A organização criminosa desarticulada hoje (15) pela Polícia Federal, durante a Operação Metalon, contava com a participação de membros “batizados pelo PCC desde adolescentes”. Foram essas as palavras usadas pelo delegado Willame Moraes para se referir à quadrilha especializada em ataques a bancos que agia no Piauí e no Maranhão.

Ao todo, foram expedidos 12 mandados de prisão preventiva, dos quais oito são contra pessoas que já se encontravam presas e quatro são contra acusados que estavam em liberdade. Estes últimos ainda estão foragidos. Dentre eles, há o chefe do grupo, que é natural do Estado de Minas Gerais. A polícia não revelou a sua identidade.

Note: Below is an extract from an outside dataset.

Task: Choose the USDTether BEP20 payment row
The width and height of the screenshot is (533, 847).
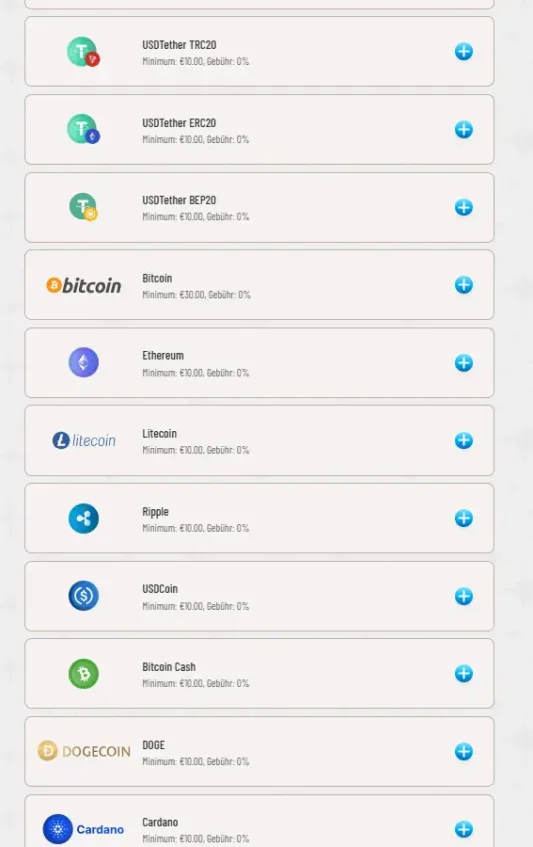Action: pos(259,207)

Os alvos da polícia são os responsáveis pelo roubo à Caixa Econômica de Timon, em outubro do ano passado. Na ocasião, houve confronto com a polícia e um morador de rua acabou sendo morto por uma bala perdida. Outra ação pela qual o grupo foi responsável foi o ataque à agência da Caixa na Avenida Barão de Gurgueia, em setembro de 2017.

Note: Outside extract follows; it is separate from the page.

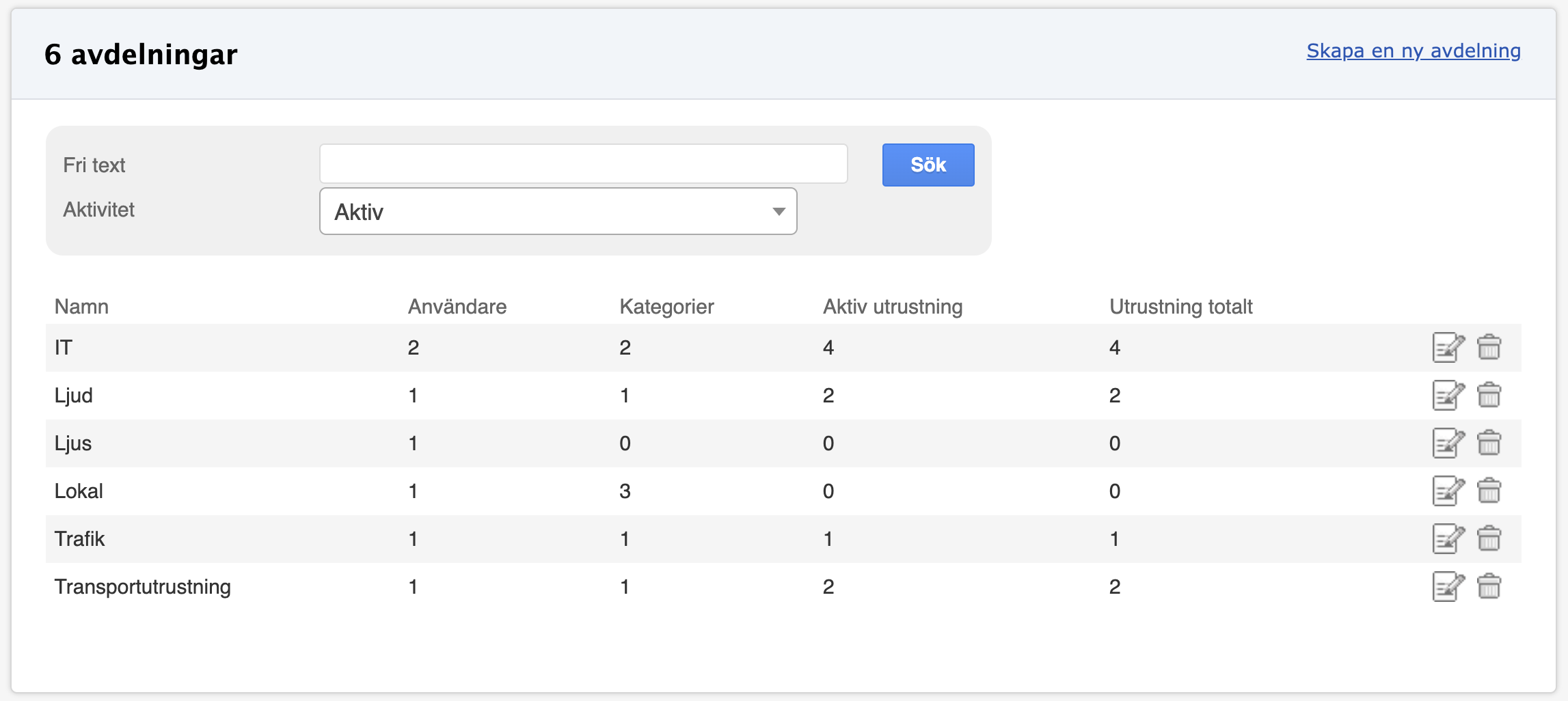Edit the IT department row
The height and width of the screenshot is (701, 1568).
tap(1448, 348)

Com relação à ligação desta quadrilha com os membros do PCC, a Polícia Federal informou que os envolvidos nos crimes a bancos no Piauí são cooptados por criminosos de outros estados. Os cooptadores, integrantes da facção criminosa, foram presos em operações locais e cumprem parte das penas nos presídios piauienses.

Dentre os alvos que já estavam detidos há outro homem outro natural de Minas Gerais que, junto com o chefe que está sendo procurado, formavam o “grupo cabeça” da organização. “Nós temos que ter atenção especial com ele, uma vez que se trata de um preso com experiência nos crimes a bancos e que está convivendo com presos aqui. Ele pode facilmente cooptá-los para atuar no Piauí em nome da organização e do PCC”, afirmou o delegado Willame Moraes.

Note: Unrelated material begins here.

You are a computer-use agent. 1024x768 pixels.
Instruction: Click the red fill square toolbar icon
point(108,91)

Na ação de hoje, a PF apreendeu um veículo e vários aparelhos celulares. Somente uma pessoa chegou a ser presa, mas em flagrante por tráfico de drogas. Os entorpecentes foram encontrados em um dos locais alvos dos mandados.

A operação Metalon contou com a participação de 26 policiais federais e 18 policiais civis e foi coordenada pela Divisão de Crimes Contra o Patrimônio e Tráfico de Armas, liderado pela delegado Larissa Magalhães.